C’est Hugo Chávez qui a établi des relations étroites avec les régimes arabes nationalistes et socialistes, tels que le régime irakien de Hussein, le régime syrien d’Al-Assad et le régime libyen de Kadhafi.
Après la première guerre du Golfe (1990-1991), le dirigeant irakien Saddam Hussein a été isolé diplomatiquement. Jusqu’en 2000, aucun chef d’État démocratiquement élu n’avait effectué de visite d’État en Irak. En août 2000, Hugo Chávez Frías s’est rendu à Bagdad.
Chávez s’est rendu au moins trois fois en Syrie en tant que président : une fois en 2003, une fois en 2009 et une dernière fois en 2010. Le dictateur syrien Al-Assad s’est rendu au moins une fois à Caracas. Après le début de la guerre civile syrienne, le dirigeant vénézuélien a déclaré à plusieurs reprises qu’Assad était une victime de l’impérialisme. Chávez a souligné que le dictateur syrien n’était pas responsable du développement de la guerre civile.
Le dirigeant bolivarien a entretenu des relations positives avec la Libye de Kadhafi : Chávez s’est rendu au moins six fois en Libye lorsque Kadhafi était au pouvoir en tant que dictateur dans le pays africain. En 2011, Chávez aurait qualifié le tyran libyen de « martyr ».
Le chavisme est-il « antisémite » ?
Plusieurs organisations juives ont accusé le chavisme d’avoir des éléments « antisémites ». Cependant, on ne peut pas affirmer que tous les chavistes sont « antisémites », comme le montre la position de José Vicente Rangel contre Ceresole, mentionnée précédemment.
Ce qui est clair, c’est que le régime bolivarien a eu des relations, au moins spéciales, avec des gouvernements et des individus prétendument antisémites et d’extrême droite. Le rapprochement de Chávez avec des régimes panarabistes, la théocratie iranienne et des personnes comme Norberto Ceresole ne peut être dissimulé.

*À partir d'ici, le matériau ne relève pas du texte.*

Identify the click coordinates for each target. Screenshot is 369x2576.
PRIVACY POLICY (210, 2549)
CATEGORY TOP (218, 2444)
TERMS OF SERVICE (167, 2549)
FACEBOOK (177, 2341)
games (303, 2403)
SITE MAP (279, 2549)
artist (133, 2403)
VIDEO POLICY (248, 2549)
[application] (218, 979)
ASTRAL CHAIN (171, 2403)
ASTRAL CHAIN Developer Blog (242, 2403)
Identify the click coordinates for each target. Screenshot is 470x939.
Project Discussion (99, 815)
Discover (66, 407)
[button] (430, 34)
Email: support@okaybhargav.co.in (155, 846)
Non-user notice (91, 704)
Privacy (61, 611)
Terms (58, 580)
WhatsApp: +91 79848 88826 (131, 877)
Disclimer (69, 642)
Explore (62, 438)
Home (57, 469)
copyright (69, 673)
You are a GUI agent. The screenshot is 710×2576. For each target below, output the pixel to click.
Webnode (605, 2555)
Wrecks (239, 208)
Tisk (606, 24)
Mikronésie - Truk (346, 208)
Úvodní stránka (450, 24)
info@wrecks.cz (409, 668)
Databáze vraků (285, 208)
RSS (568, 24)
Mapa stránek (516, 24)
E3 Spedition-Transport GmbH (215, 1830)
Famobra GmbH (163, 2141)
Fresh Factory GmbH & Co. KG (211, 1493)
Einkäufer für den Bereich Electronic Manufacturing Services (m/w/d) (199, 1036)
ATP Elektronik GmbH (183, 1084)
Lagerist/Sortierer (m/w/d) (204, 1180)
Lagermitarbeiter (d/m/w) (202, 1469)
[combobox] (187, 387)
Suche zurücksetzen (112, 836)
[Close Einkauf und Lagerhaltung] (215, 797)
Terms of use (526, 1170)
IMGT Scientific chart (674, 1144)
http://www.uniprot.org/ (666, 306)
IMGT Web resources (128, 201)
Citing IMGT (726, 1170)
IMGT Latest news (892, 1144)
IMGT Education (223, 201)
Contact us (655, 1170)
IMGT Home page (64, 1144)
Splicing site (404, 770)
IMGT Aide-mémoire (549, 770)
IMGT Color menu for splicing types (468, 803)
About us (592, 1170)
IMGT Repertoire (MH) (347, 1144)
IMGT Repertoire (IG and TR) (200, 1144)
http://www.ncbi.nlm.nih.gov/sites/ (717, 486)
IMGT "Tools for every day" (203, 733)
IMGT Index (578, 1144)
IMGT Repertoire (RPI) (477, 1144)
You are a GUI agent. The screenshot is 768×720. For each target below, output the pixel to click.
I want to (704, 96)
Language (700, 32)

S’il est naïf d’assimiler le chavisme à l’extrême droite, il existe des liens communs entre les deux groupes idéologiques. Le militarisme, le nationalisme, le rejet du libéralisme, l’hostilité à la démocratie représentative, le soutien au protectionnisme et les relations avec les personnes et organisations susmentionnées sont autant de preuves de ce lien.